Wednesday, 26 October 2016
Last updated 14 hours ago
Oct 20 2011 | 8:54am ET
The U.S. Securities and Exchange Commission is looking into whether Steven A. Cohen’s Connecticut-based hedge fund SAC Capital Advisors used inside information to profit from Johnson & Johnson’s 2009 takeover of Cougar Biotechnology, reports the Wall Street Journal.
Citing people familiar with the matter, the paper says the regulator is also examining Leerink Swann, a Boston investment bank that runs an expert-network business specializing in the healthcare sector. The SEC is considering whether Leerink passed on information acquired in its role as Cougar's financial adviser to traders.
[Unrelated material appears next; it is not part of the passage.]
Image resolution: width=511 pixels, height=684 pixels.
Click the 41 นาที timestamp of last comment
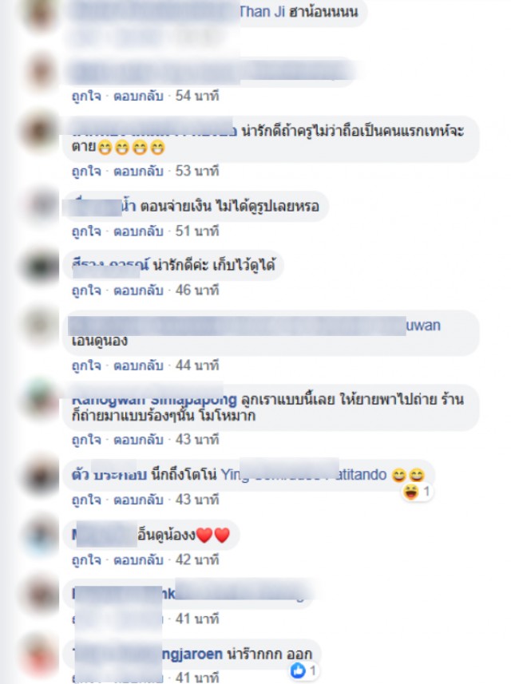pyautogui.click(x=196, y=678)
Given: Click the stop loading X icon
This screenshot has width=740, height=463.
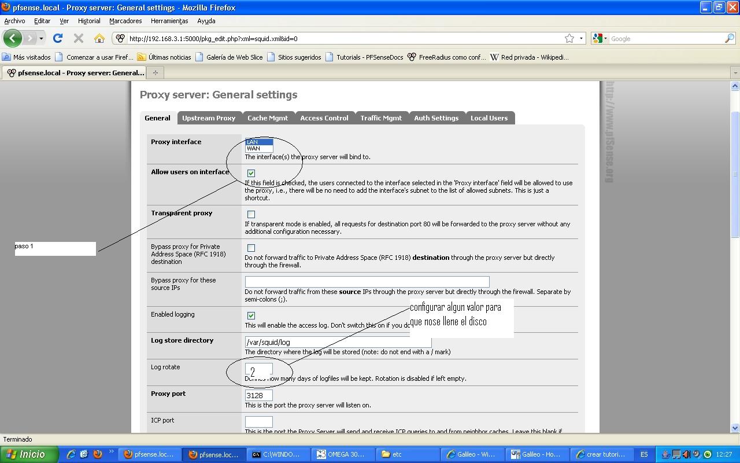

Neither SAC nor any of the other entities involved in the probe has been accused of wrongdoing by the SEC and the paper says it’s not clear if the inquiries, which have been underway for over a year, will result in charges.
At the end of 2008, SAC held 7,800 Cougar shares but by March 31, 2009, the hedge fund had upped that to 632,291 shares, according to SEC filings. Johnson & Johnson announced its Cougar deal on May 21 of that year.
In June, the WSJ reported that SAC was the focus of an SEC probe into trading around AstraZeneca's 2007 takeover of biotechnology firm MedImmune Inc. The firm and two of its affiliates sharply increased their stake in MedImmune during the first quarter of 2007 and then sold off all or most of those shares in the second quarter; the deal between MedImmune and AstraZeneca was announced on April 23, sending shares—which had already soared 50% in the six weeks before the announcement amidst rumors of a deal—up a further 18%.
SAC was not accused of wrongdoing in the case.
SAC is also facing a criminal probe by federal prosecutors in New York examining trades made in an account overseen by the fund's billionaire founder, Steven A. Cohen, according to court documents and people familiar with the matter.